===== Provided text

Work has started on a new garden plantation at Caerhays Castle ahead of the estate reopening to the public on February 19.

Workers at the 140-acre English heritage Grade II listed woodland gardens (home to the National Collection of Magnolias containing over 600 varieties) have cleared a 2000-acre site directly above the castle front door which is protected by a line of ilex oak and beech trees, planted after the 1990 hurricane.

The area for replanting will still be fairly exposed to salt sprays from southerly gales but will also be extremely hot and dry in the summer and parts of it have poor soil. The planting plan will therefore experiment with clumps of more tender, Mediterranean and subtropical shrubs which have never before been grown at Caerhays.

Caerhays, like all mature Cornish woodland gardens has many Magnolias, rhododendrons other Asiatic plants, the majority planted between 1905 and 1932 as a result of the work of the great plant hunters George Forrest and Ernest Wilson in China.

==========
===== Dataset extract

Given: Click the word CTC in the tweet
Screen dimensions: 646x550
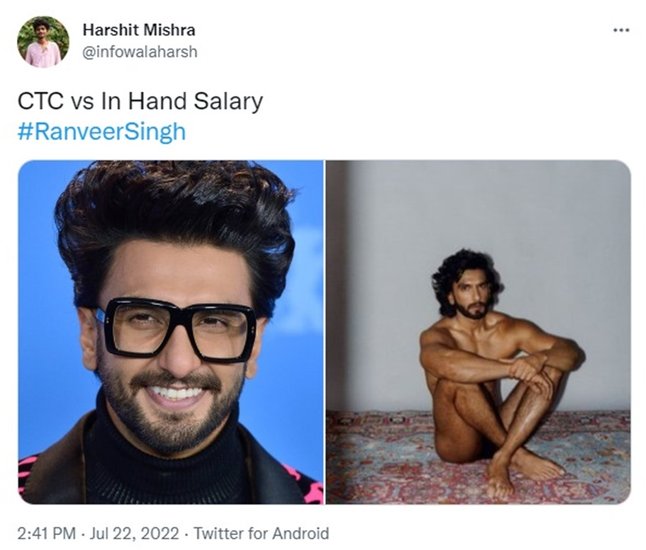Looking at the screenshot, I should click(x=41, y=101).
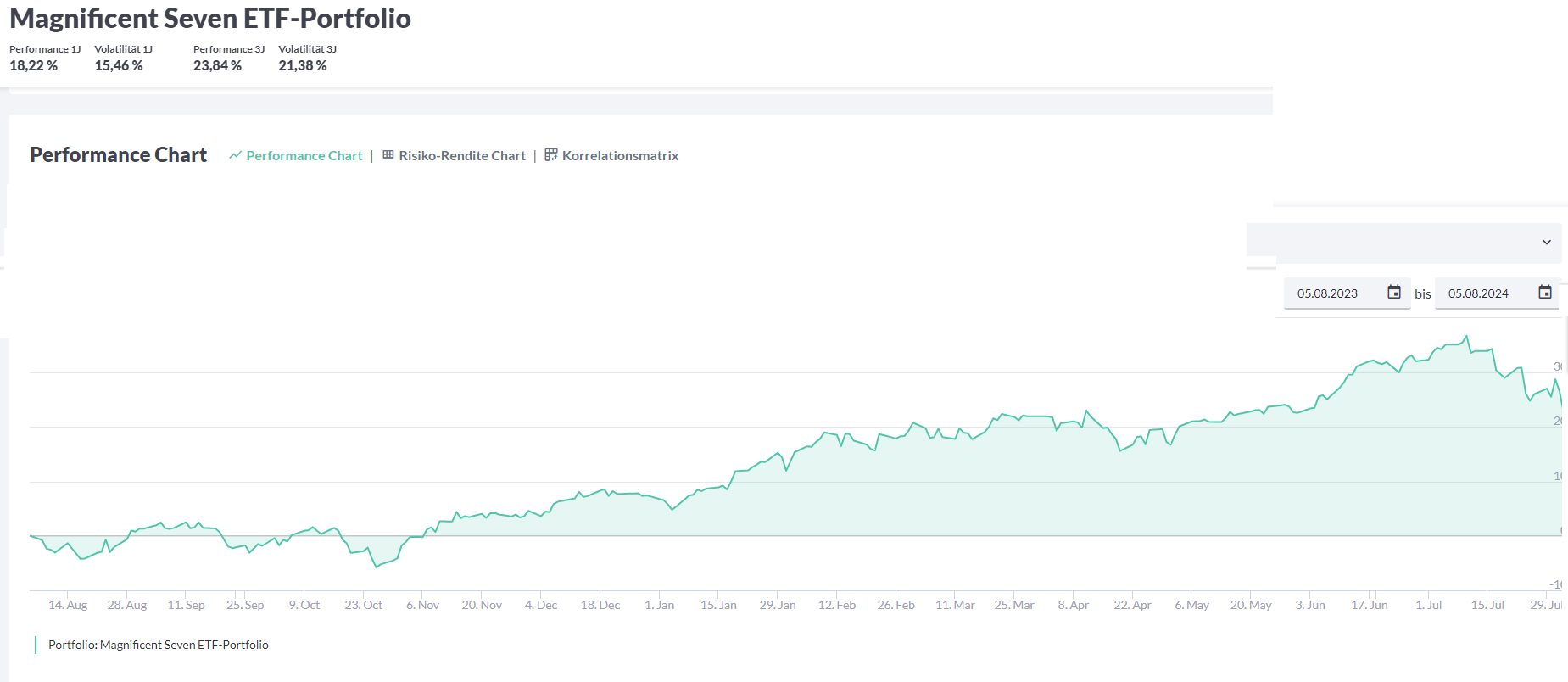Toggle the Magnificent Seven ETF-Portfolio legend entry
Screen dimensions: 1568x682
[159, 645]
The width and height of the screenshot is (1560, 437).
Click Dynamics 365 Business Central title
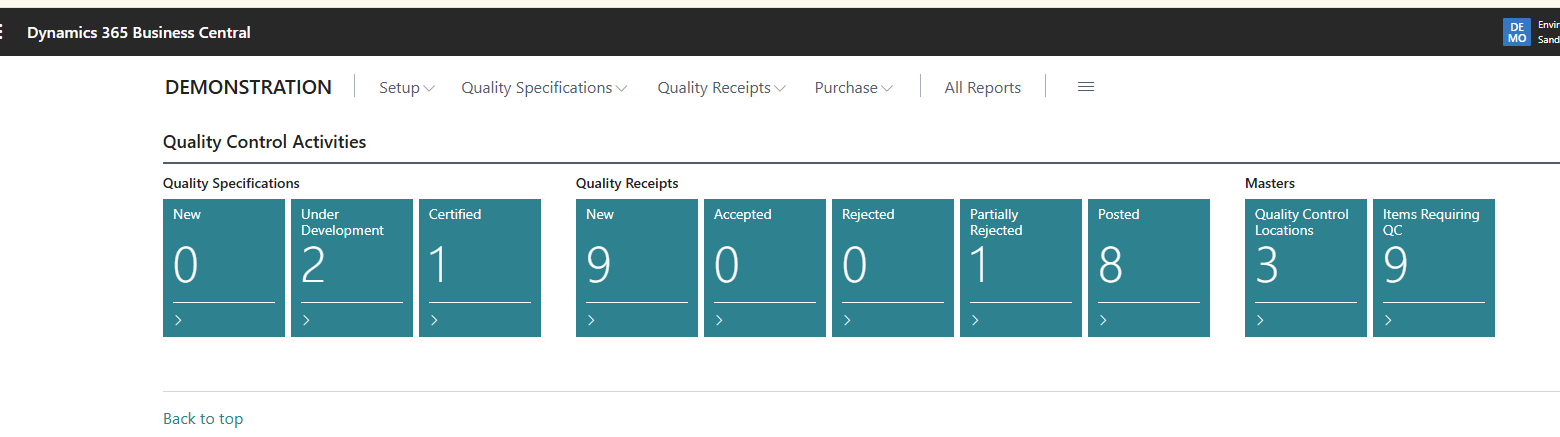[x=139, y=32]
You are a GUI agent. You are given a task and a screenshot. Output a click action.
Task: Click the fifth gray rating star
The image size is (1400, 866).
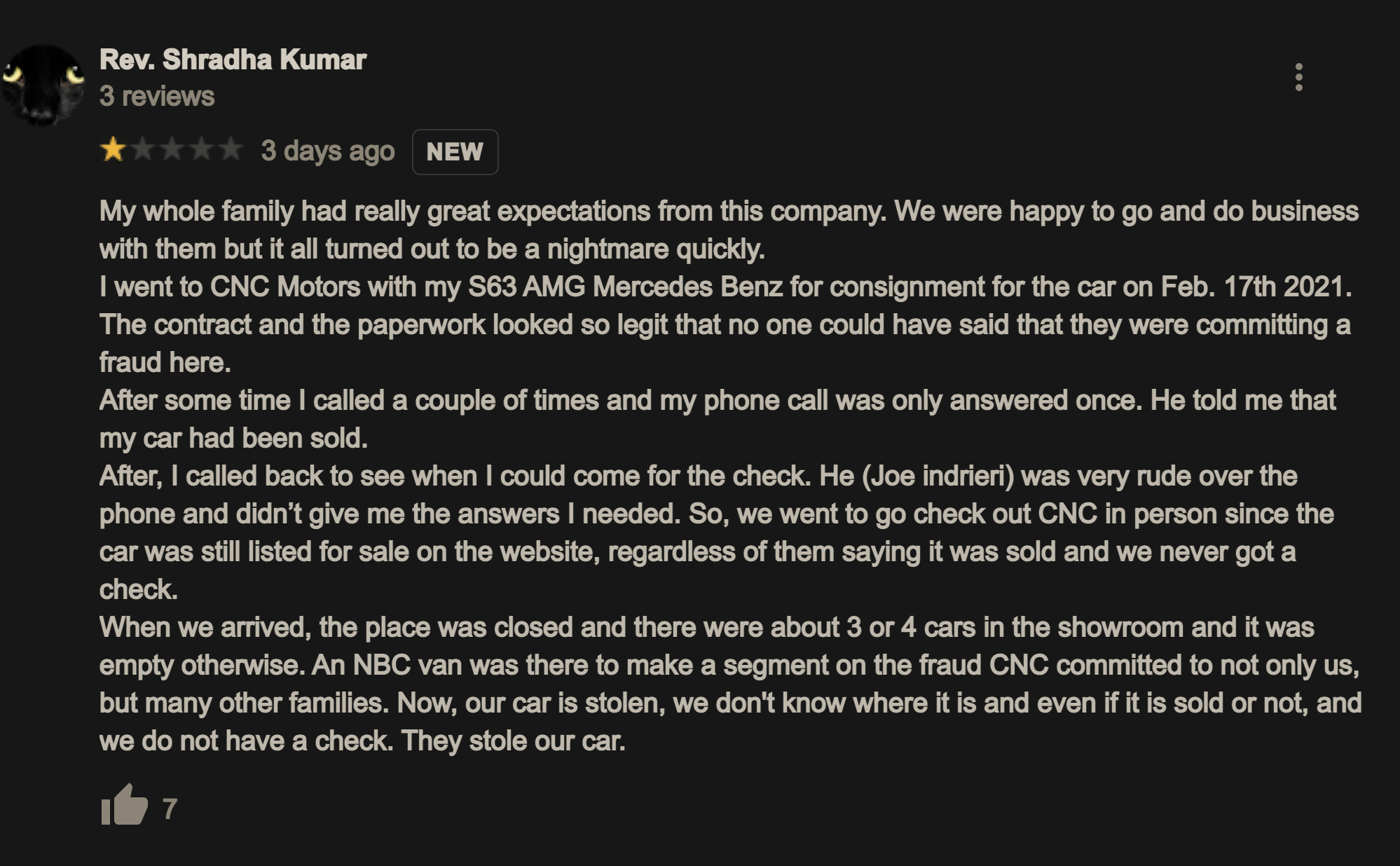[231, 150]
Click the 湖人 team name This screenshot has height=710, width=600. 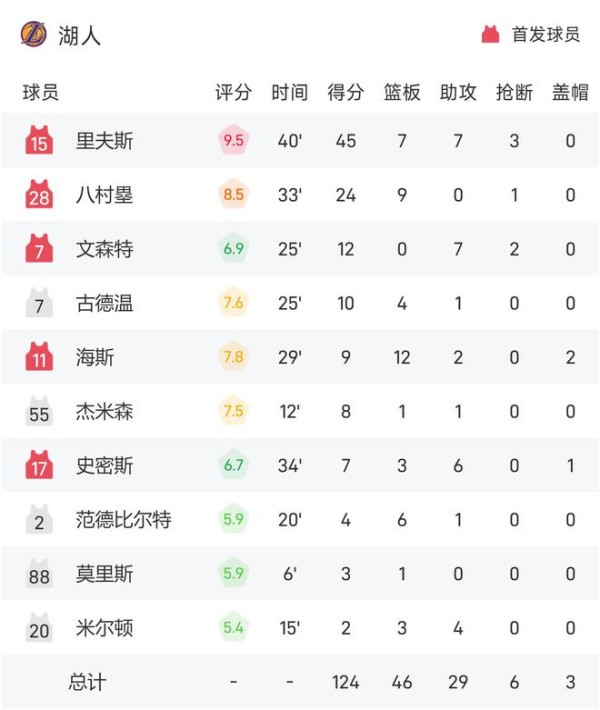coord(79,35)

==========

Translate this sentence from the text on the Caerhays Castle garden into Spanish: "The planting plan will therefore experiment with clumps of more tender, Mediterranean and subtropical shrubs which have never before been grown at Caerhays."

**Response to this exercise:**
Por lo tanto, el plan de plantación experimentará con grupos de arbustos más delicados, mediterráneos y subtropicales que nunca antes se han cultivado en Caerhays.